Vocabulary management
Tacsi is a tool for managing and refining vocabularies produced by natural language processing and text recognition.

Tacsi is a tool for managing the vocabulary that emerges from a crowdsourcing project, and especially where some of the vocabulary has been generated from Named Entity Recognition, using text obtained through OCR of sometimes poor quality images.
In the Indigenous Digital Archive project, we identify entities in the text using a mixture of general purpose natural language processing tools and project-specific sources, such as gazetteers of place names and lists of tribes and schools. The general purpose entity extraction will identify terms as people, places, organisations, dates and so on, but due to OCR irregularities and poor source material, the first pass through the material can generate a poor quality vocabulary.
The process may also read the text perfectly but incorrectly classify the entity. For example, the term "Cliff Dwellings" appears several times and was identified as a person.
In the IDA project, we use the terms extracted to generate Generous Interfaces, but without any intervention, there can be a lot of noise in the identified topics.
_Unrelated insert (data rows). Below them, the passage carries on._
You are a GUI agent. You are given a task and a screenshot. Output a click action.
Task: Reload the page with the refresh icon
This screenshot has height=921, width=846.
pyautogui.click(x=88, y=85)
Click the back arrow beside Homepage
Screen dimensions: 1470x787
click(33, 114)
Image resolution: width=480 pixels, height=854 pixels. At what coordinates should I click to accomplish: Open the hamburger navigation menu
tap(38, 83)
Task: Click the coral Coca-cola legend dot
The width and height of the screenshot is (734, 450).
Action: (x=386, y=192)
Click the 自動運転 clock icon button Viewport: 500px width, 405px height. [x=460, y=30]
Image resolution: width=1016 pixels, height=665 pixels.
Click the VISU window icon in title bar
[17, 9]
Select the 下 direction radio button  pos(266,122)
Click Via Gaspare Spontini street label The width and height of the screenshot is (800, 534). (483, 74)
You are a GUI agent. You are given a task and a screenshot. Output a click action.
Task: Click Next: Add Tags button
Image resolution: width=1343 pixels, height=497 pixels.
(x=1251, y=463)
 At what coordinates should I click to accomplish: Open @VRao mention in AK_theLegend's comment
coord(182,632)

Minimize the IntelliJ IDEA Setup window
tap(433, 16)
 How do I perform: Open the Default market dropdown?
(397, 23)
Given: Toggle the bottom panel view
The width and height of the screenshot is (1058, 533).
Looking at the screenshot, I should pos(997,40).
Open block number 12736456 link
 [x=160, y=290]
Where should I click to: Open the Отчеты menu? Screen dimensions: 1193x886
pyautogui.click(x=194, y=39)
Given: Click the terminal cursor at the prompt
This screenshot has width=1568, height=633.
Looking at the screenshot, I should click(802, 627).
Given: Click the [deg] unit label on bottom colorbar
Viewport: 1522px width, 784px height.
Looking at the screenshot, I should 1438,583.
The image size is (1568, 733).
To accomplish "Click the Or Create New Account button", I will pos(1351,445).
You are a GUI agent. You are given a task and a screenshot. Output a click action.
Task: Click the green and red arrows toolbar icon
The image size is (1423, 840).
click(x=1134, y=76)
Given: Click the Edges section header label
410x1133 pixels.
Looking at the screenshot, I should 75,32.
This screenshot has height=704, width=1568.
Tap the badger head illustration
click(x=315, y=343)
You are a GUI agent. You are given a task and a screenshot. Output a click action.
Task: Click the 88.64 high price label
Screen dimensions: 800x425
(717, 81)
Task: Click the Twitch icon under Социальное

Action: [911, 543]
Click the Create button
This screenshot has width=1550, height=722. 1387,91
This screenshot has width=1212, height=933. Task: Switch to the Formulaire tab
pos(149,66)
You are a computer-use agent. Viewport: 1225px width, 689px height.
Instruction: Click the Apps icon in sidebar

Using Tacsi, project staff (and volunteers) can clean and manage the emerging vocabulary. Actions taken in Tacsi have two principal effects. They update the authorities for those terms, reclassifying and merging existing tags. They also feed back into the natural language processing module, so that already identified synonyms and OCR mistakes will be identified as the corrected term next time they are seen.
New terms can be added to the vocabulary directly. In the IDA case, the same vocabulary is available to users of the platform to tag content. This creates a virtuous circle of vocabulary improvement and usefulness, even when large parts of the vocabulary have emerged from machine processing.